Researchers use long-read genome sequencing for first time in a patient040496Stanford Medicine
Stanford scientists have used a next-generation technology called long-read sequencing to diagnose a patient’s rare genetic condition that current technology failed to diagnose.
When Ricky Ramon was 7, he went for a routine checkup. The pediatrician, who lingered over his heartbeat, sent him for a chest X-ray, which revealed a benign tumor in the top-left chamber of his heart. For Ramon, it was the beginning of a long series of medical appointments, procedures and surgeries that would span nearly two decades. The trouble was, doctors couldn’t diagnose his condition.
When Ramon was 18, doctors thought his symptoms were suggestive of Carney complex, a genetic condition caused by mutations in a gene called PRKAR1A. However, evaluation of Ramon’s DNA revealed no disease-causing variations in this gene.
Now, eight years later, researchers at the Stanford University School of Medicine have used a next-generation technology — long-read sequencing — to secure a diagnosis for Ramon. It’s the first time long-read, whole-genome sequencing has been used in a clinical setting, the researchers report in a paper published online June 22 in Genetics in Medicine.
Current sequencing technologies cut DNA into “words” that are about 100 base-pairs, or letters, long, according to the study’s senior author, Euan Ashley, DPhil, FRCP, professor of cardiovascular medicine, of genetics and of biomedical data science. Long-read sequencing, by comparison, cuts DNA into words that are thousands of letters long. The type of long-read sequencing developed by the research team’s collaborators at the company can continuously spool long threads of DNA for letter-by-letter analysis, limiting the number of cuts needed.
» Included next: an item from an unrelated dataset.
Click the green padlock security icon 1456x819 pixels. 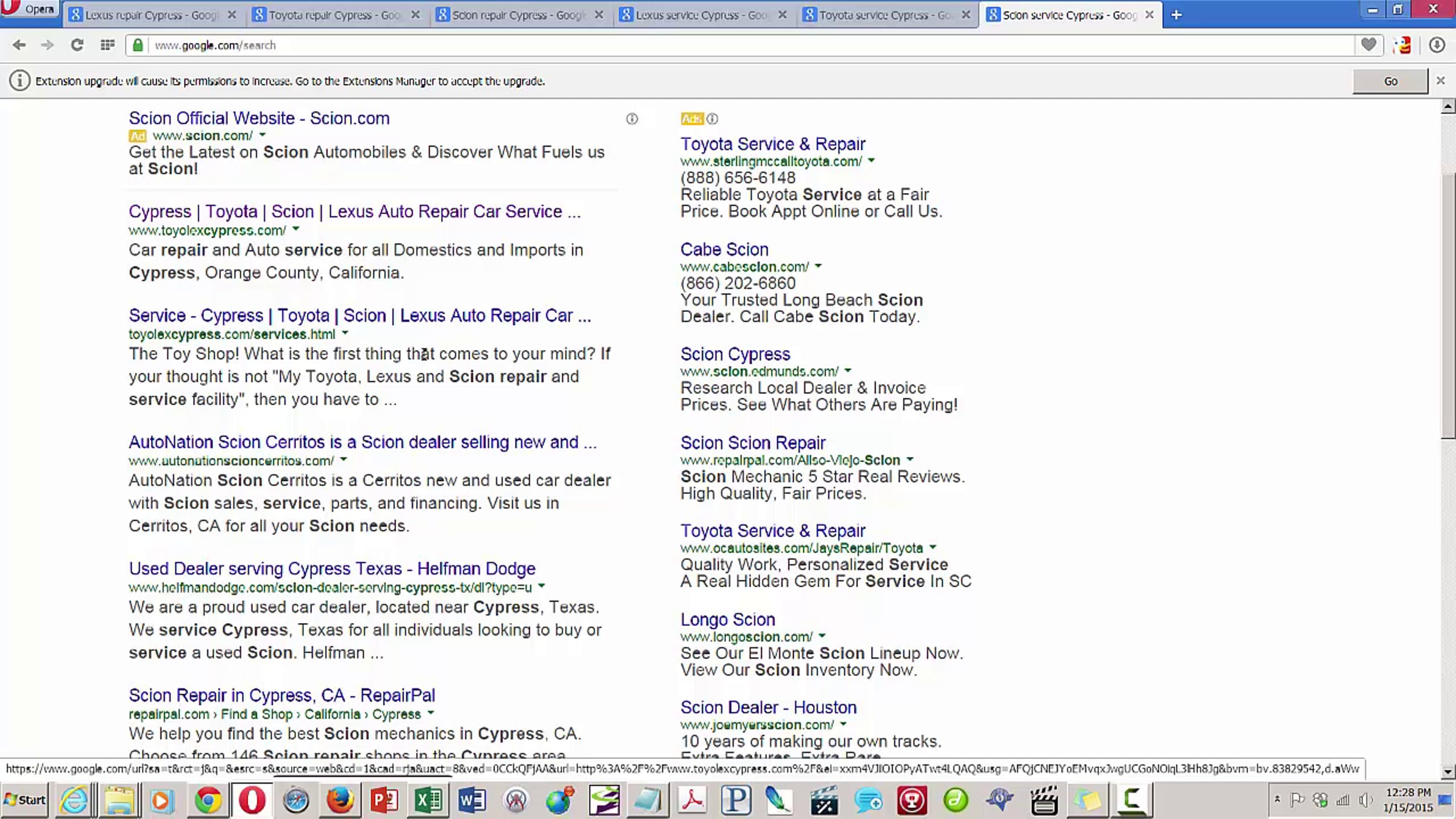point(138,45)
“This is exciting,” said Ashley, “because instead of having 100-base-pair ‘words,’ you now have 7,000- to 8,000-letter words.”
Thanks to technological advances and increased efficiency, the cost of long-read sequencing has been falling dramatically. Ashley estimated the current cost of the sequencing used for this study at between $5,000 and $6,000 per genome.
Though the cost of short-read sequencing is now below $1,000, according to Ashley, parts of the genome are not accessible when cutting DNA into small fragments. Throughout the genome, series of repeated letters, such as GGCGGCGGC, can stretch for hundreds of base pairs. With only 100-letter words, it is impossible to know how long these stretches are, and the length can critically determine someone’s predisposition to disease.
Additionally, some portions of the human genome are redundant, meaning there are multiple places a 100-base pair segment could potentially fit in, said Ashley. This makes it impossible to know where to place those segments when reassembling the genome. With longer words, that happens much less often.
Given these issues, 5 percent of the genome cannot be uniquely mapped, the researchers wrote. And any deletions or insertions longer than about 50 letters are too long to detect.For patients with undiagnosed conditions, short-read sequencing can help doctors provide a diagnosis in about one-third of cases, said Ashley. But Ramon’s case was not one of those.
The technique initially used to analyze Ramon’s genes failed to identify a mutation in the gene responsible for Carney complex, though Ashley said co-author Tam Sneddon, DPhil, a clinical data scientist at Stanford Health Care who browsed through the database of Ramon’s sequenced genome by hand, did notice something looked wrong. Ultimately, the long-read sequencing of Ramon’s genome identified a deletion of about 2,200 base-pairs and confirmed that a diagnosis of Carney complex was indeed correct.
This work is an example of Stanford Medicine’s focus on precision health, the goal of which is to anticipate and prevent disease in the healthy and precisely diagnose and treat disease in the ill.